Some establishments were lined with dozens of people since it was Golden Week when I visited, but there are so many to choose from that even someone as impatient as I am (when it comes to ramen, at least) couldn’t complain. I ordered a bowl with extra pork (breakfast is the most important meal of the day, after all), and somehow managed to finish the entire bowl.
But that wasn’t all that was on the menu. At a place appropriately called the Kitakata Ramen Jinja (shrine), there are photos on the wall of the different signature dishes of the many ramen restaurants throughout the city. Like so many other buildings around town, this one was beautifully maintained. There’s also a giant bowl that's just perfect for a photo-op, which I was all too happy to indulge in with my friend visiting from Chicago.
But the real surprise was that they even had ramen ice cream! It isn’t as weird as it sounds. While the illusion is spot on—it looks like ramen noodles topped with a fish cake piled on an ice cream cone—the ice cream had a lightly-sweet miso flavor and the fish cake was actually made out of the Japanese rice cake, mochi. Topped with just a tiny bit of spring onion and pepper, and it was an unusual but surprisingly refreshing experience.

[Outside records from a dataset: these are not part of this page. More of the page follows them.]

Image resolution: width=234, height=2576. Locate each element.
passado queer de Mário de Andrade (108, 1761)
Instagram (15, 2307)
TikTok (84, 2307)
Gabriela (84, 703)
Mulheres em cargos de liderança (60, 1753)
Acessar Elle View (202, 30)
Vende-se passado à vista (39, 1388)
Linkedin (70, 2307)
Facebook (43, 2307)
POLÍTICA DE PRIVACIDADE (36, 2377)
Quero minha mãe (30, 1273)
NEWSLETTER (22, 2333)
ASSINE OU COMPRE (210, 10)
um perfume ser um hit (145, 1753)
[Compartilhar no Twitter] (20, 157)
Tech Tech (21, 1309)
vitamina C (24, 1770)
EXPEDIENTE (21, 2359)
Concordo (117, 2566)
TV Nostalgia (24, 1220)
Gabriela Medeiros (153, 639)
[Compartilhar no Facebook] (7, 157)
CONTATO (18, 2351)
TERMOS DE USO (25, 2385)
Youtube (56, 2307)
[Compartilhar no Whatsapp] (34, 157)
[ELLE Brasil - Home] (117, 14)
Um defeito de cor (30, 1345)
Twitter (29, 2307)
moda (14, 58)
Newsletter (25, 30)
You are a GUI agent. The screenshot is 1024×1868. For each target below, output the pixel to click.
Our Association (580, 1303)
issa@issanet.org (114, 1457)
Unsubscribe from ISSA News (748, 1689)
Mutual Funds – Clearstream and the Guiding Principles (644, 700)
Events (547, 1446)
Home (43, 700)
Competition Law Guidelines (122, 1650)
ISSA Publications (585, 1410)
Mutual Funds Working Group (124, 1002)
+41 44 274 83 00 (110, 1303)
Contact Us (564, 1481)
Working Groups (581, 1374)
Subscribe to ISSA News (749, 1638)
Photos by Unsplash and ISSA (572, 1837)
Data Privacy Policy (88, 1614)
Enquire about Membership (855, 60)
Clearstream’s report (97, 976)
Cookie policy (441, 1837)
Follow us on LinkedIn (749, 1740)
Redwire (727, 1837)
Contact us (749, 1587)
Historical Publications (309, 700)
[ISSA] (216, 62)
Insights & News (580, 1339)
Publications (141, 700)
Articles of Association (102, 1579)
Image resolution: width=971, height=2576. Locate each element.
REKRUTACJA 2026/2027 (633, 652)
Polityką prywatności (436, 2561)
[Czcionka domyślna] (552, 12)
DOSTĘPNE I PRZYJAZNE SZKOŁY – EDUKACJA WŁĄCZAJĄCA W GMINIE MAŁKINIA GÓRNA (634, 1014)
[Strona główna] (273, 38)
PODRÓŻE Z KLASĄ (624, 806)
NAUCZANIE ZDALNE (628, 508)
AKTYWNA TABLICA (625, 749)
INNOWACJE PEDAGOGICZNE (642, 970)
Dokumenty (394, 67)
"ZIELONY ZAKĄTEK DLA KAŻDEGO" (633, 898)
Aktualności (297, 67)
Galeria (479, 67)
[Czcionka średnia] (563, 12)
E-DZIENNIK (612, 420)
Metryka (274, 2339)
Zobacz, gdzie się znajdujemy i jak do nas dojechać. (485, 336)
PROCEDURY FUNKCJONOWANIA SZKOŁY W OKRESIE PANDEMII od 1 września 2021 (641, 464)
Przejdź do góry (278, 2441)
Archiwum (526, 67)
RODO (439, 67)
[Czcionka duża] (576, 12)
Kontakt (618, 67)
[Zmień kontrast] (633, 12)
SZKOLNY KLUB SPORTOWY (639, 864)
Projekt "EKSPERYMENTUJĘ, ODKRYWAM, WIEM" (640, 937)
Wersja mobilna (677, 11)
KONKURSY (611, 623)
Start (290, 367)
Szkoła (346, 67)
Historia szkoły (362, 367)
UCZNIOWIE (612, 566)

It’s always strange going back to a place you used to live. While my time living in the Aizu area was admittedly short (a little under a year, most of which was spent covered in the large amount of snow that falls there) and it was my first time in the country, I was really surprised by how strong of an identity Kitakata has.
Whether it was something they'd cultivated in the time since I’d lived there or was buried under the surface all along—just waiting for a fresh-faced college grad to discover it—is hard to say. But considering the delicious ramen and sake, the awesome architecture, the quality of its traditional goods, and the strange touches around town that make it just the right amount of weird, Kitakata has a lot to offer! I’m itching to go back the first chance I get.